Published online by Cambridge University Press: 05 June 2012
Similarity between fields: formatives.
Why the distinction? Division of dictionary and grammar; but why is that justified? Word-formation as change of part of speech: criterion not satisfactory. Inflections as syntactically determined (Italian -o/-a in Nouns vs Adjectives); criterion natural but not sufficient (Number of Nouns, Comparatives, English -ion). Test whether complex word can be replaced by simple. Criterion of regularity: gaps in word-formation; regularity and irregularity of meaning. No single criterion adequate in all cases.
Change and indeterminacy. Changes in the status of formatives (Latin/Italian -sc-); hence synchronic blurring (Participles and Participial Adjectives). Likewise for derived and simple lexemes: effect of learned borrowing (French Adjectives in -al).

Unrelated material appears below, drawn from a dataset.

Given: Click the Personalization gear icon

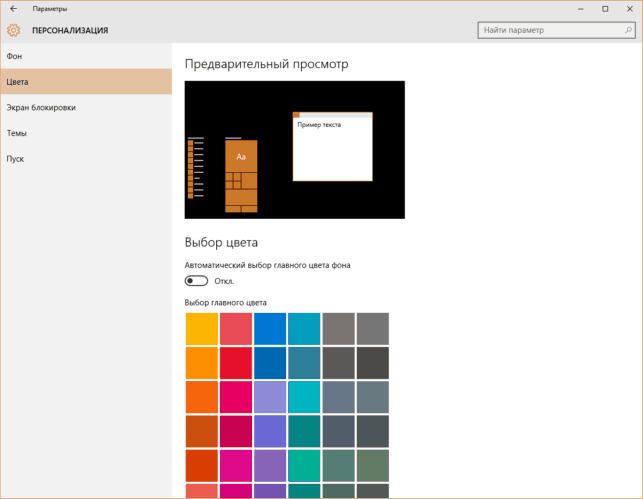Looking at the screenshot, I should click(13, 30).
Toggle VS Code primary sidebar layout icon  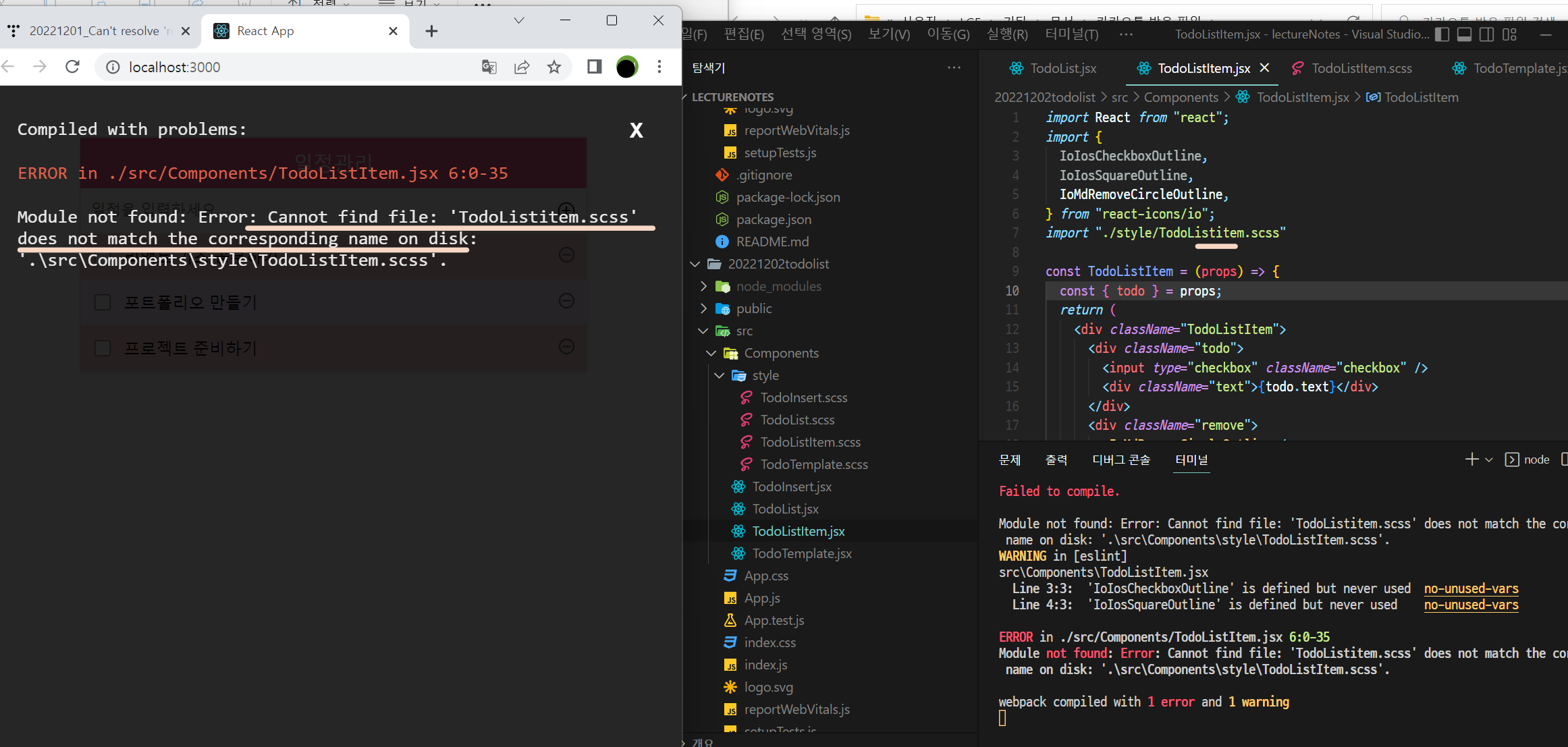click(x=1442, y=34)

In the last chapter we underlined the technical distinction between relations within paradigms (inflectional morphology) and relations among lexemes (lexical morphology). In the case of compounding its justification is sufficiently obvious. Forms like what and ever or salmon and fall represent distinct lexemes (what, ever, salmon, fall), and forms which combine them, if not syntactic, must also be lexemes (whatever, salmon-fall). In the history of languages compounds of this type do not usually develop into inflectional formations, and there is little or no indeterminacy. But the distinction between inflections and wordformation is more difficult. In the form generation the ending -ion is not a word, just as -s is not a word in generations. On the face of it, both are simply formative elements or, as we will call them, formatives.